I started my career in retail, managing a Christmas department. So I know the background slog that goes into making the merchandise sparkle, even if the tables on which the baskets of glittery baubles sit are hardboard under the cloths.
In Fabric is so heavily stylised, and sometimes so blatant, I wasn’t always sure if it was mocking consumerism or mocking the people who mock consumerism (I like to do both).
Strickland certainly understands the contrast between the front and back shop aspects of retail, and the wider repercussions of rampant consumerism – and that a trend that can be so damaging is also based on something so artificial.
Signposted comments on fashion as slavery – both the obsession with buying, and the lack of agency of those people making the clothes – still work incredibly well, because they fit so adroitly into this strange world.
The ’80s setting is perfect for this store that seems set in the past yet caters for a newly moneyed clientele, as that was the decade that saw a clash between union-enforced working practices and growing consumerism.

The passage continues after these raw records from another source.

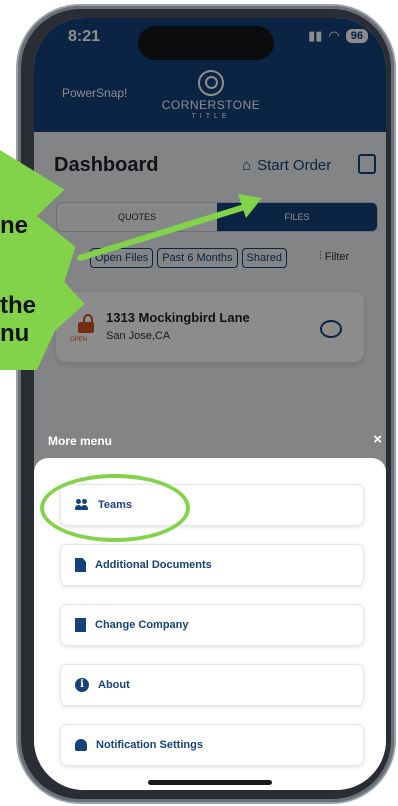 Image resolution: width=398 pixels, height=806 pixels. I want to click on callout-line-3: nu, so click(15, 334).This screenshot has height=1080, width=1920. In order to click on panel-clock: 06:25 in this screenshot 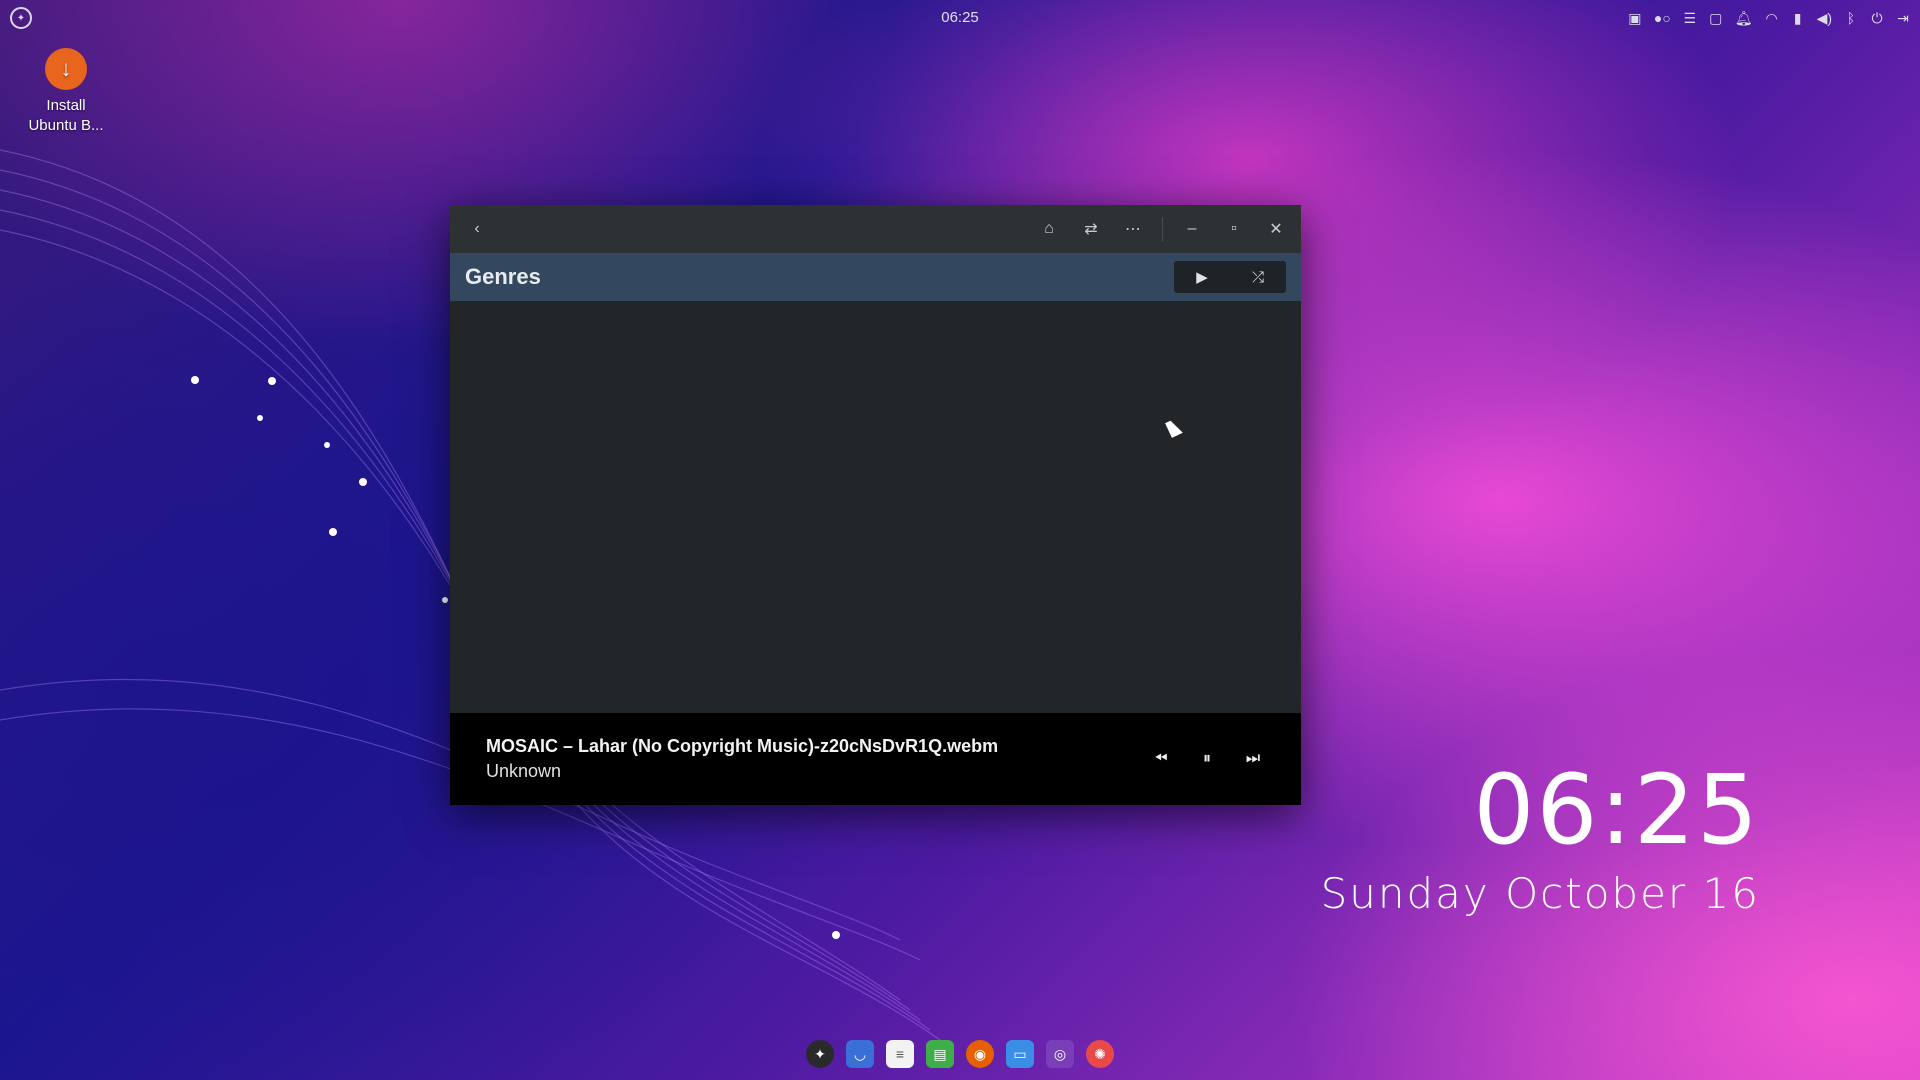, I will do `click(960, 18)`.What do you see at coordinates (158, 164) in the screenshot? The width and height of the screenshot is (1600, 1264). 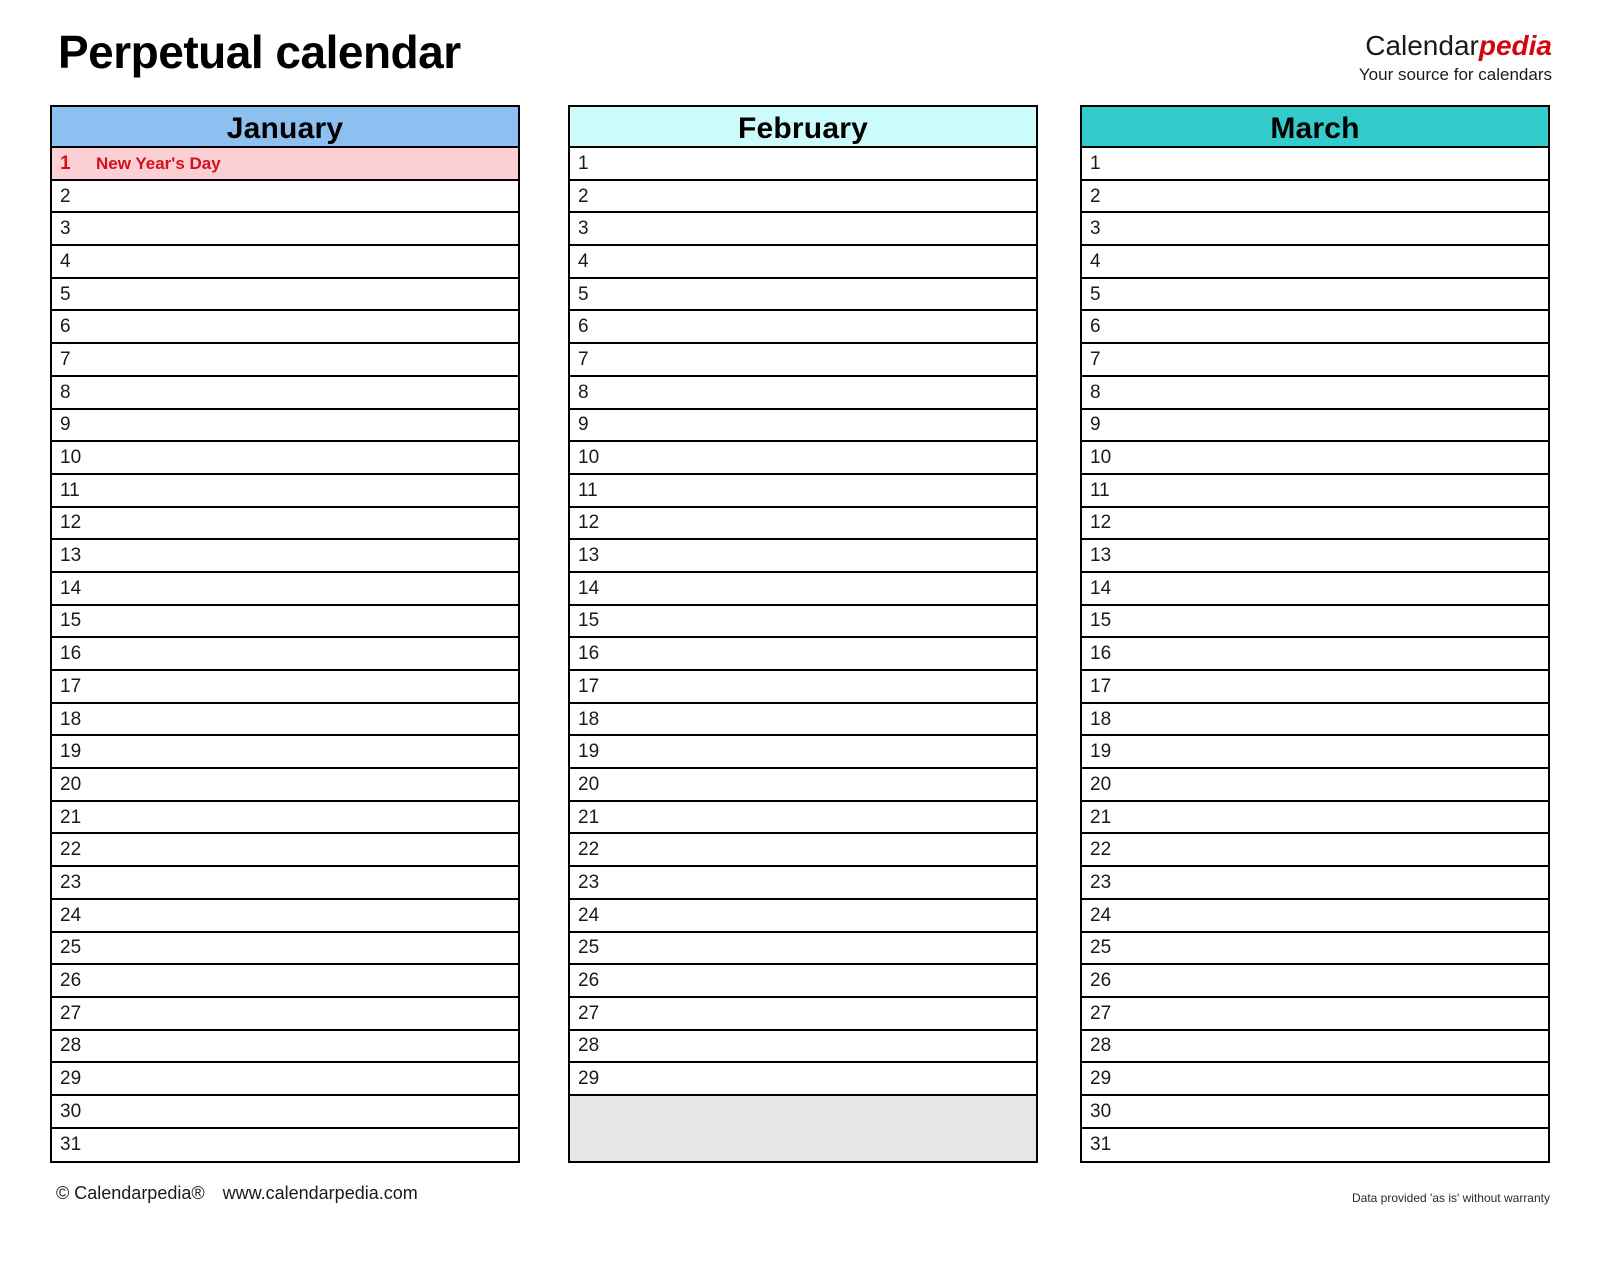 I see `day-entry-text: New Year's Day` at bounding box center [158, 164].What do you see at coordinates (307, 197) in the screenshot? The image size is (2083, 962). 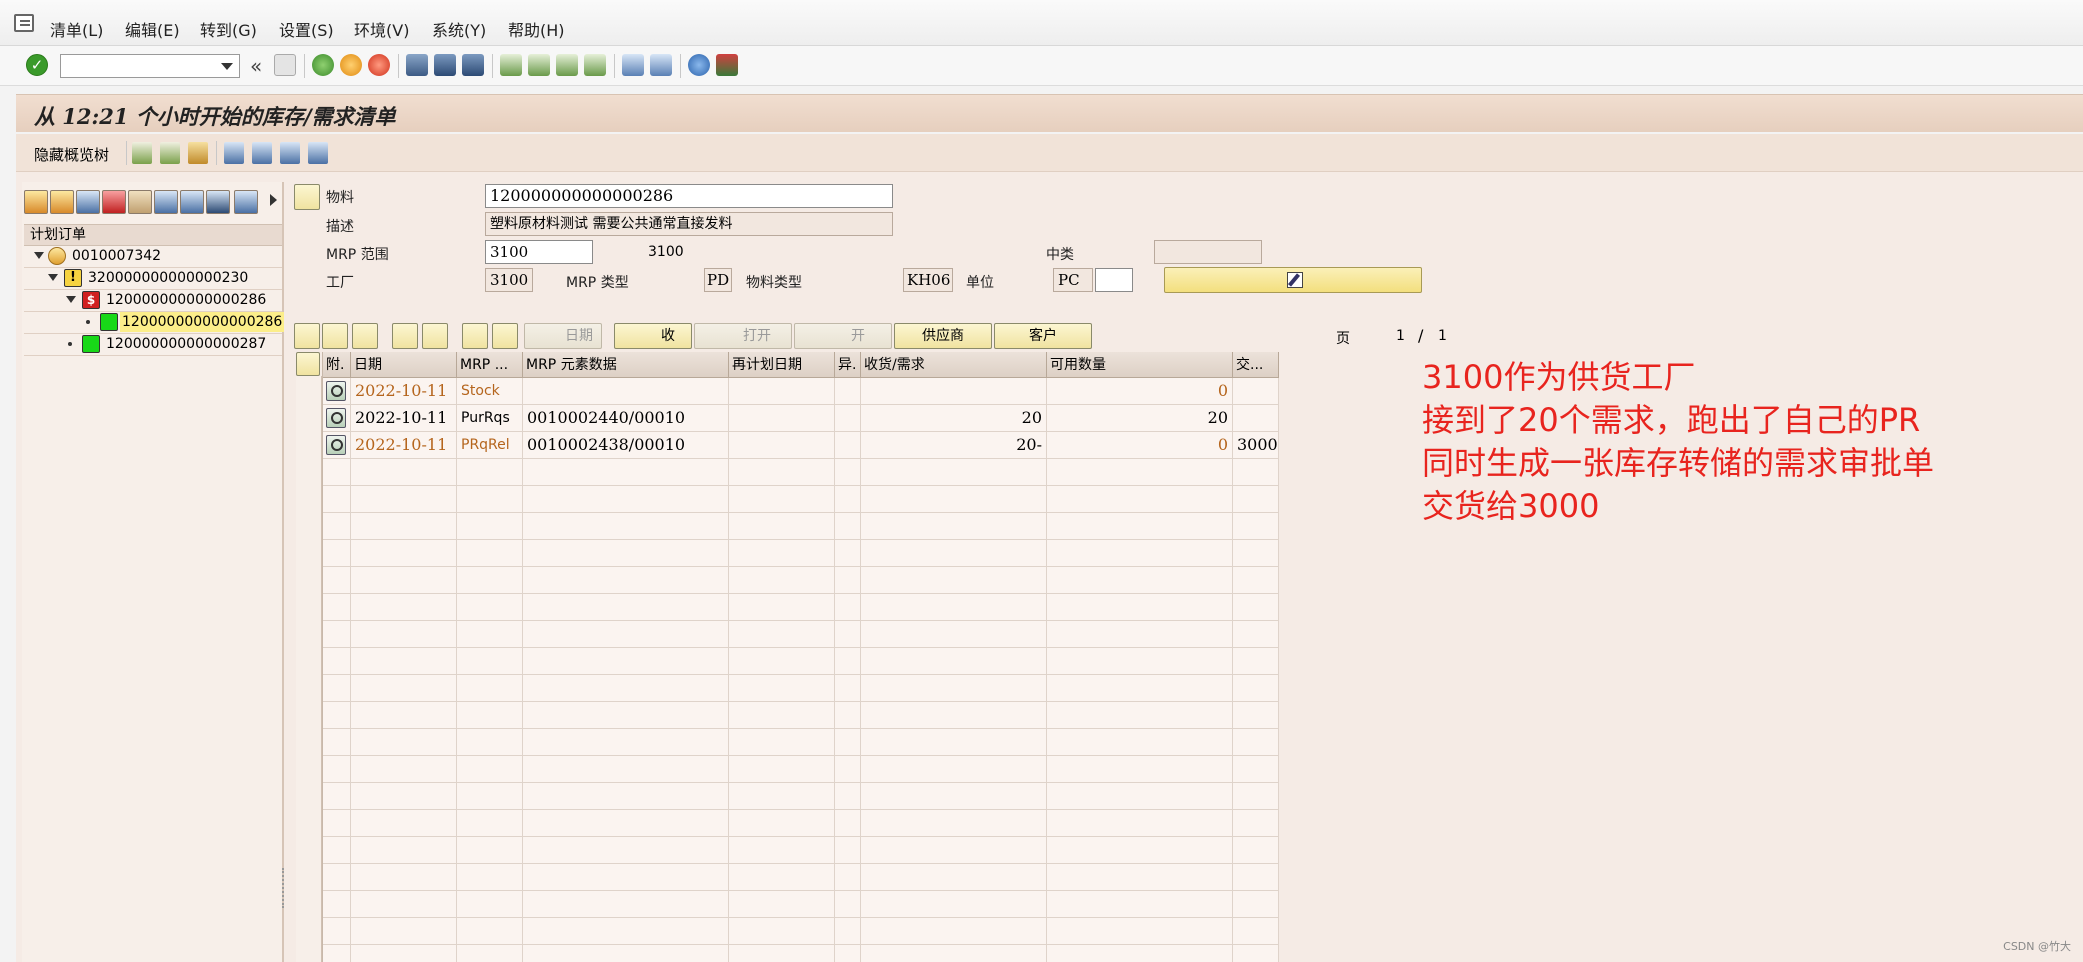 I see `header-toggle-icon` at bounding box center [307, 197].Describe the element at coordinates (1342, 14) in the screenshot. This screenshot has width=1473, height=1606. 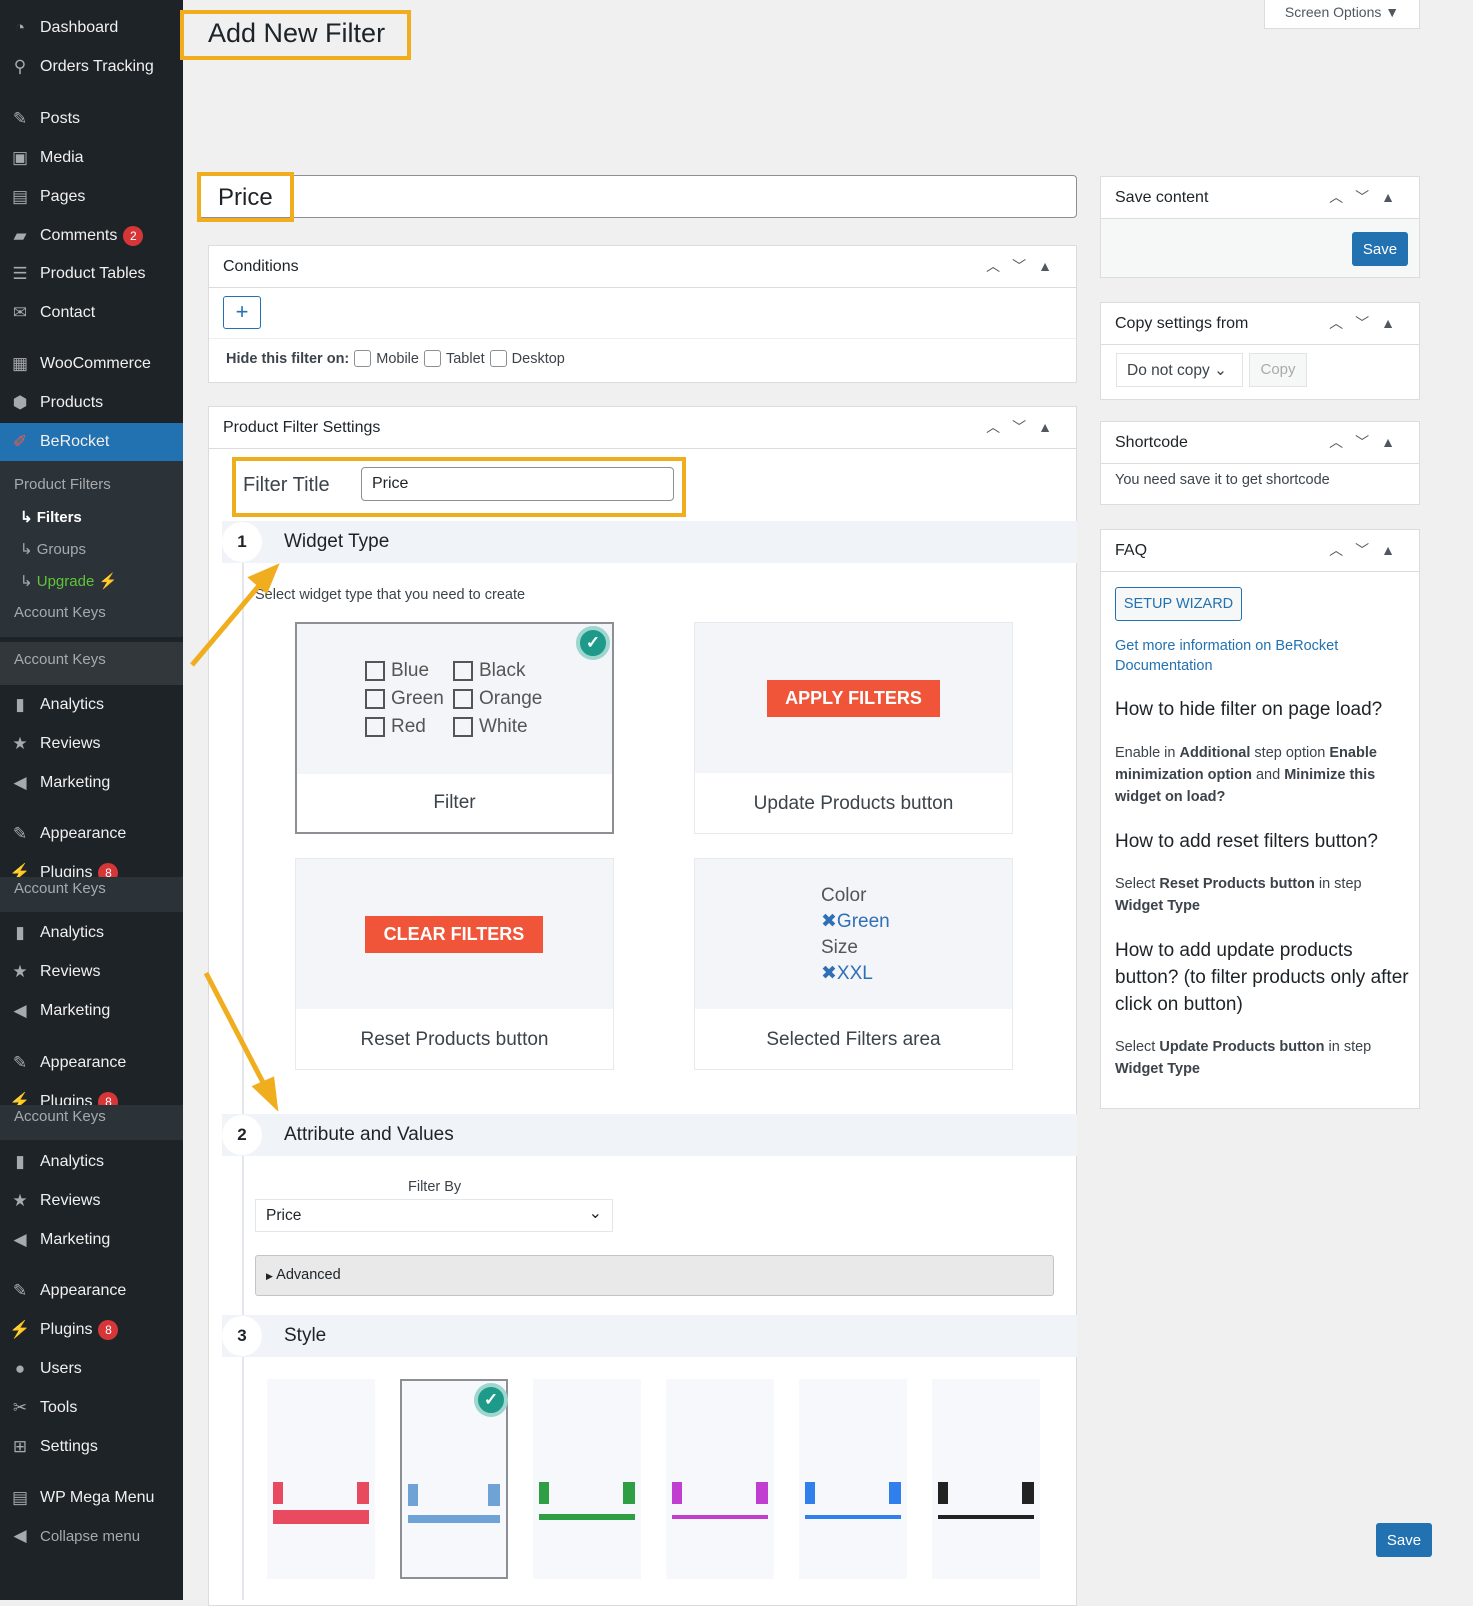
I see `screen-options-button: Screen Options ▼` at that location.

A later owner of the evil dress, washing repair man Reg (Leo Bill), works for a company run on old school lines. Even in the credits, Mannequin Pubic Hair looks like one of those specific titles that union law would require.
This very black comedy is sometimes jaw-dropping and often deliriously entertaining, laying out the dream of beauty sold to us and the ugliness behind. But it’s also vicious, and lacks soul, laughing at this odd situation we’ve got ourselves into without concern for its victims.
Jean-Baptiste is excellent: warm and believable as Sheila, gradually becoming more assertive in that dress before its dark side is fully revealed. She’s a hugely sympathetic character which makes the film’s overall neutrality look even harsher. Hayley Squires, as Reg’s fiancee Babs, nails that 80s self-assurance and wish to do better.
Sheila is seen as outdated and boring by her son and Gwen, and as part of the profit machine by her bosses. And then she has to literally suffer for fashion when all she wanted to do was what the ’80s told us to do: pull herself up, and, well, shop.